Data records
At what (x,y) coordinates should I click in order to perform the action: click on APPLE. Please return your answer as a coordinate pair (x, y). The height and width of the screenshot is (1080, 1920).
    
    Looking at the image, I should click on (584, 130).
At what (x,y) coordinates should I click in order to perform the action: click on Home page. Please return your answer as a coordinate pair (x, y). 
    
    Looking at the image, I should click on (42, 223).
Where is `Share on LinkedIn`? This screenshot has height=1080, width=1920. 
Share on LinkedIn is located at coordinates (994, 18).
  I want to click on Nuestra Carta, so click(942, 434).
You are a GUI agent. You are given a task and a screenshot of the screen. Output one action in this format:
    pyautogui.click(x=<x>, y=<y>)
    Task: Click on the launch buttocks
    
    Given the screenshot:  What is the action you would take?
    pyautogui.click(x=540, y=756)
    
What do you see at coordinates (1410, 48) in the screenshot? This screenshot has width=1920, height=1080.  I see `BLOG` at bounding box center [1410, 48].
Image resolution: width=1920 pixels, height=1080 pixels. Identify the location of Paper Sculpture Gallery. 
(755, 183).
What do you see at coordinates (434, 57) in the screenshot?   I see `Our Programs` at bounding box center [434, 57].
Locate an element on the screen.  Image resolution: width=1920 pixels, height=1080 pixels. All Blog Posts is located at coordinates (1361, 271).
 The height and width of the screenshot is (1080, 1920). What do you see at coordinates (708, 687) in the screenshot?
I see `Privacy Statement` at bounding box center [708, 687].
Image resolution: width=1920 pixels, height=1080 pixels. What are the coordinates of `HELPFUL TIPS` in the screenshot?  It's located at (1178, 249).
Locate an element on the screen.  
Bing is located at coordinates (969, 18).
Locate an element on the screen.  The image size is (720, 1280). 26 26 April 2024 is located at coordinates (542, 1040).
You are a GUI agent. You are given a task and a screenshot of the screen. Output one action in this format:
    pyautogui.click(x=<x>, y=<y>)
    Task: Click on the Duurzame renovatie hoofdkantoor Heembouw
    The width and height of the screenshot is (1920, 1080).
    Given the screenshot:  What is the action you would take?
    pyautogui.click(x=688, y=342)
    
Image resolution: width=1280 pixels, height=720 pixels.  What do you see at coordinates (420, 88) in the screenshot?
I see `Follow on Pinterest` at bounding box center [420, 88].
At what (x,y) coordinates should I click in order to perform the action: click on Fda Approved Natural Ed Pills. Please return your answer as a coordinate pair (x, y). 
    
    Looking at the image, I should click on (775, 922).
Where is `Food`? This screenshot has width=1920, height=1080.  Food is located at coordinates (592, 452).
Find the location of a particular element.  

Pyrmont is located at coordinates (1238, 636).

Instructions for the task> Rewrite the records above as a JSON list of strings, one string per line, leaving out blank lines.

Exercise result>
[
  "At what (x,y) coordinates should I click in order to perform the action: click on APPLE. Please return your answer as a coordinate pair (x, y). The height and width of the screenshot is (1080, 1920).",
  "    Looking at the image, I should click on (584, 130).",
  "At what (x,y) coordinates should I click in order to perform the action: click on Home page. Please return your answer as a coordinate pair (x, y). ",
  "    Looking at the image, I should click on (42, 223).",
  "Where is `Share on LinkedIn`? This screenshot has height=1080, width=1920. ",
  "Share on LinkedIn is located at coordinates (994, 18).",
  "  I want to click on Nuestra Carta, so click(942, 434).",
  "You are a GUI agent. You are given a task and a screenshot of the screen. Output one action in this format:",
  "    pyautogui.click(x=<x>, y=<y>)",
  "    Task: Click on the launch buttocks",
  "    Given the screenshot:  What is the action you would take?",
  "    pyautogui.click(x=540, y=756)",
  "What do you see at coordinates (1410, 48) in the screenshot? This screenshot has width=1920, height=1080.  I see `BLOG` at bounding box center [1410, 48].",
  "Image resolution: width=1920 pixels, height=1080 pixels. Identify the location of Paper Sculpture Gallery. ",
  "(755, 183).",
  "What do you see at coordinates (434, 57) in the screenshot?   I see `Our Programs` at bounding box center [434, 57].",
  "Locate an element on the screen.  Image resolution: width=1920 pixels, height=1080 pixels. All Blog Posts is located at coordinates (1361, 271).",
  " The height and width of the screenshot is (1080, 1920). What do you see at coordinates (708, 687) in the screenshot?",
  "I see `Privacy Statement` at bounding box center [708, 687].",
  "Image resolution: width=1920 pixels, height=1080 pixels. What are the coordinates of `HELPFUL TIPS` in the screenshot?  It's located at (1178, 249).",
  "Locate an element on the screen.  ",
  "Bing is located at coordinates (969, 18).",
  "Locate an element on the screen.  The image size is (720, 1280). 26 26 April 2024 is located at coordinates (542, 1040).",
  "You are a GUI agent. You are given a task and a screenshot of the screen. Output one action in this format:",
  "    pyautogui.click(x=<x>, y=<y>)",
  "    Task: Click on the Duurzame renovatie hoofdkantoor Heembouw",
  "    The width and height of the screenshot is (1920, 1080).",
  "    Given the screenshot:  What is the action you would take?",
  "    pyautogui.click(x=688, y=342)",
  "Image resolution: width=1280 pixels, height=720 pixels.  What do you see at coordinates (420, 88) in the screenshot?",
  "I see `Follow on Pinterest` at bounding box center [420, 88].",
  "At what (x,y) coordinates should I click in order to perform the action: click on Fda Approved Natural Ed Pills. Please return your answer as a coordinate pair (x, y). ",
  "    Looking at the image, I should click on (775, 922).",
  "Where is `Food`? This screenshot has width=1920, height=1080.  Food is located at coordinates (592, 452).",
  "Find the location of a particular element.  ",
  "Pyrmont is located at coordinates (1238, 636)."
]